Freire sumirá da história, Raduan permanece, diz escritora portuguesa

Em artigo publicado nesta segunda-feira (20) no jornal português Público, a jornalista e escritora Alexandra Lucas Coelho comentou a polêmica em que o ministro da Cultura brasileiro, Roberto Freire (PPS-SP) se envolveu ao entregar o Prêmio Camões na última sexta (17) ao escritor Raduan Nassar. Para ela, Freire "sumirá da história, mas a obra do premiado ficará".

Raduan Nassar - Mario Miranda Filho

No evento, o autor de “Lavoura Arcaica” fez duras críticas ao golpe no Brasil e ao governo de Michel Temer, sendo rebatido por Freire, que brigou com a plateia presente e chegou a sugerir que Nassar devolvesse o prêmio, concedido por Lisboa e Brasília.

“Claro que o ministro sumirá da história e a obra do premiado fica, enquanto houver alguma forma de livro no planeta. Para os livros de Raduan Nassar é indiferente o que passou na sexta. Mas a nós, contemporâneos, importa, sim, que um membro do poder político abuse do cargo, confundindo, distorcendo e agredindo um criador como Raduan, protagonista único da cerimônia, que lhe devia merecer, no mínimo, silêncio. Não cabe ao ministro aprovar ou reprovar o discurso do premiado, não lhe cabe responder”, diz Alexandra.

“A cerimônia de entrega do Prêmio Camões, o maior da língua portuguesa, sexta-feira passada, em São Paulo, foi um retrato do que está em curso no Brasil, mas não só. Revelou a que ponto um ministro não distingue Estado e governo, confundindo-se a si mesmo com um prêmio. É como querer separar cultura e política leva a uma política sem cultura”, diz.

A escritora chama Freire de “megalômano” e diz que, para ele, “quem critica este governo [o de Michel Temer] dá mau exemplo” e que o prêmio é dado pelos governantes. “Em suma, não é de espantar que o megalómano ministro venha a dizer: o prêmio, fui eu”, diz.

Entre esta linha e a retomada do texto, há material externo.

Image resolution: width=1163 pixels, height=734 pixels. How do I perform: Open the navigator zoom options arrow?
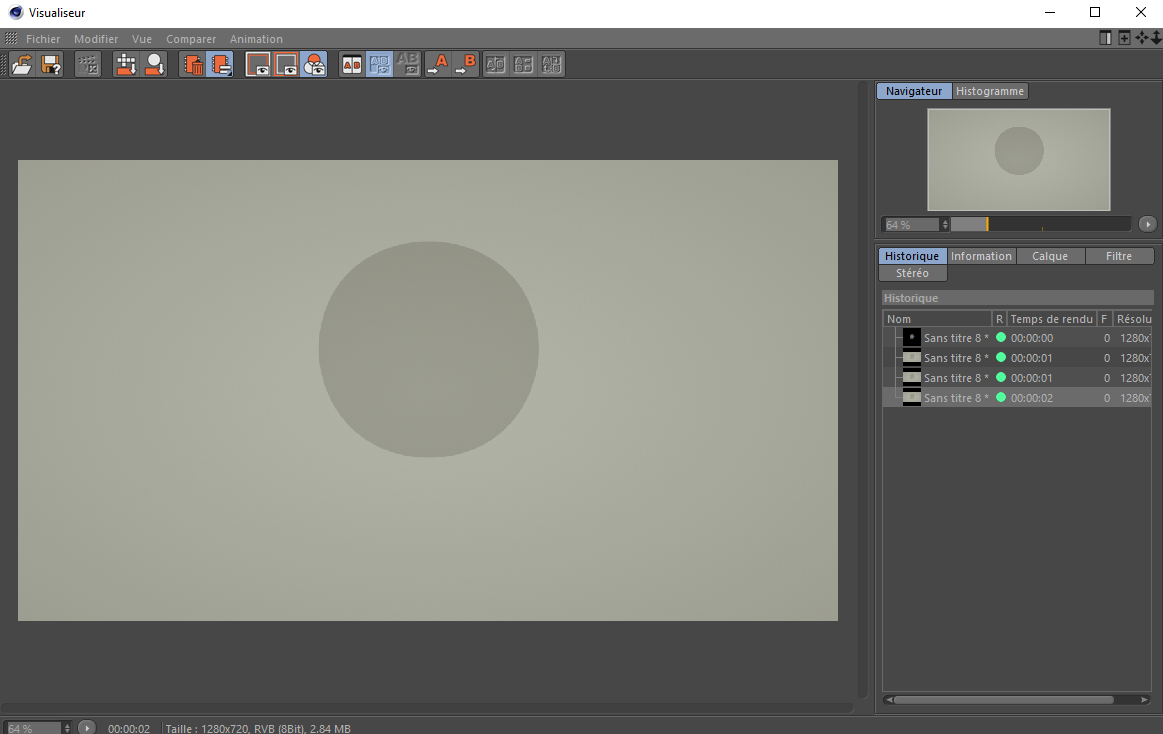coord(1147,224)
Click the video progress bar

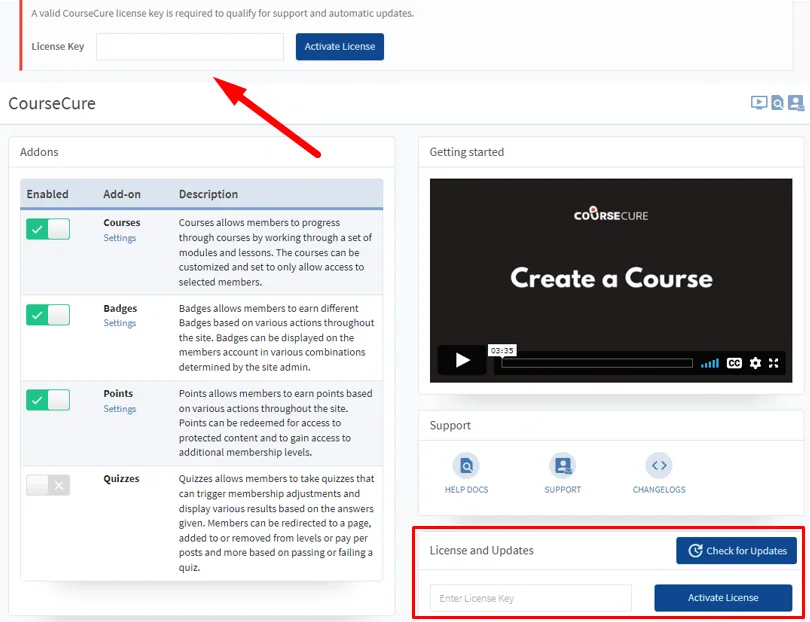[x=596, y=363]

Alexandra lembra que Roberto Freire é a “segunda tentativa de ministro da Cultura” de Temer – o primeiro, Marcelo Calero, pediu demissão após, segundo ele, se recusar a interferir no Iphan (Instituto do Patrimônio Histórico e Artístico Nacional) a pedido do então ministro Geddel Vieira Lima (PMDB-BA) para liberar as obras de um edifício onde o correligionário de Temer tem um apartamento, em Salvador. “Seja por isso, seja porque Michel Temer & Cia receavam o que Raduan pudesse dizer, a entrega do Prêmio Camões só aconteceu agora”, diz a escritora.